Every line below needs to be returned exactly as written.

Stored records
--- START ---

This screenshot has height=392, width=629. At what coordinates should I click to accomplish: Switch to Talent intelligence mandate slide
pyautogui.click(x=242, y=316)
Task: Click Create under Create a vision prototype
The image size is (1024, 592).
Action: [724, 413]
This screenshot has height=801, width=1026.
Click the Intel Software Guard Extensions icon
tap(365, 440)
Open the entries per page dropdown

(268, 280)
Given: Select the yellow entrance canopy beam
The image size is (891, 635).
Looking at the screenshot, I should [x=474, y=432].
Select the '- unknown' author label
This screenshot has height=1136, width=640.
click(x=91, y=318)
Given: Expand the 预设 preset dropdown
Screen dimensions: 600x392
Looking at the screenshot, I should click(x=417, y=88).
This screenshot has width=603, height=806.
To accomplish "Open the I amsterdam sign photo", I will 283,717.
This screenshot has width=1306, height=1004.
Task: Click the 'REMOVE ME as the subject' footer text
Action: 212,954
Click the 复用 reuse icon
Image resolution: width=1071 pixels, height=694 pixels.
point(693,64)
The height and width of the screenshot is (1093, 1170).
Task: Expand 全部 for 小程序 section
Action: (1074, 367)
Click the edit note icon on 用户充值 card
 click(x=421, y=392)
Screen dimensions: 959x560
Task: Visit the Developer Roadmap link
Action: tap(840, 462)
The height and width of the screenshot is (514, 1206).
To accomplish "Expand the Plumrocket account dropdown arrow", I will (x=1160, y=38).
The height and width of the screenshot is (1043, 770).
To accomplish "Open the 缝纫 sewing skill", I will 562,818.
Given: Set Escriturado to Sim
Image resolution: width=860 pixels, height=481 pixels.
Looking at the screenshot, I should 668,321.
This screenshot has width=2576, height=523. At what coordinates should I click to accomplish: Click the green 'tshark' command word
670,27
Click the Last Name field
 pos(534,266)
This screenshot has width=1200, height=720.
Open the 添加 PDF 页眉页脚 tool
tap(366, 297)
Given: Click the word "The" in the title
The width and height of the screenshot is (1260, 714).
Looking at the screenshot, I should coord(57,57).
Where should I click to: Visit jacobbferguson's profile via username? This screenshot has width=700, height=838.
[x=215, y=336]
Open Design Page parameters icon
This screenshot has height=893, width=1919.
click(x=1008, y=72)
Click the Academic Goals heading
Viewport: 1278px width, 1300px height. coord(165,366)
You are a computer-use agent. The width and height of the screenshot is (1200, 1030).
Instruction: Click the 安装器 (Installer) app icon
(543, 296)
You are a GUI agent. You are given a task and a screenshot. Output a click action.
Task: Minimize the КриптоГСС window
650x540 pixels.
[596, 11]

--- END ---

= ANSWER TO THE PROBLEM =
This screenshot has height=392, width=629. At what coordinates should I click to accomplish: Switch to Talent intelligence mandate slide
pyautogui.click(x=242, y=316)
Task: Click Create under Create a vision prototype
The image size is (1024, 592).
Action: [724, 413]
This screenshot has height=801, width=1026.
Click the Intel Software Guard Extensions icon
tap(365, 440)
Open the entries per page dropdown

(268, 280)
Given: Select the yellow entrance canopy beam
The image size is (891, 635).
Looking at the screenshot, I should [x=474, y=432].
Select the '- unknown' author label
This screenshot has height=1136, width=640.
click(x=91, y=318)
Given: Expand the 预设 preset dropdown
Screen dimensions: 600x392
Looking at the screenshot, I should click(x=417, y=88).
This screenshot has width=603, height=806.
To accomplish "Open the I amsterdam sign photo", I will 283,717.
This screenshot has width=1306, height=1004.
Task: Click the 'REMOVE ME as the subject' footer text
Action: 212,954
Click the 复用 reuse icon
Image resolution: width=1071 pixels, height=694 pixels.
point(693,64)
The height and width of the screenshot is (1093, 1170).
Task: Expand 全部 for 小程序 section
Action: (1074, 367)
Click the edit note icon on 用户充值 card
 click(x=421, y=392)
Screen dimensions: 959x560
Task: Visit the Developer Roadmap link
Action: tap(840, 462)
The height and width of the screenshot is (514, 1206).
To accomplish "Expand the Plumrocket account dropdown arrow", I will (x=1160, y=38).
The height and width of the screenshot is (1043, 770).
To accomplish "Open the 缝纫 sewing skill", I will 562,818.
Given: Set Escriturado to Sim
Image resolution: width=860 pixels, height=481 pixels.
Looking at the screenshot, I should 668,321.
This screenshot has width=2576, height=523. At what coordinates should I click to accomplish: Click the green 'tshark' command word
670,27
Click the Last Name field
 pos(534,266)
This screenshot has width=1200, height=720.
Open the 添加 PDF 页眉页脚 tool
tap(366, 297)
Given: Click the word "The" in the title
The width and height of the screenshot is (1260, 714).
Looking at the screenshot, I should coord(57,57).
Where should I click to: Visit jacobbferguson's profile via username? This screenshot has width=700, height=838.
[x=215, y=336]
Open Design Page parameters icon
This screenshot has height=893, width=1919.
click(x=1008, y=72)
Click the Academic Goals heading
Viewport: 1278px width, 1300px height. coord(165,366)
You are a computer-use agent. The width and height of the screenshot is (1200, 1030).
Instruction: Click the 安装器 (Installer) app icon
(543, 296)
You are a GUI agent. You are given a task and a screenshot. Output a click action.
Task: Minimize the КриптоГСС window
650x540 pixels.
[596, 11]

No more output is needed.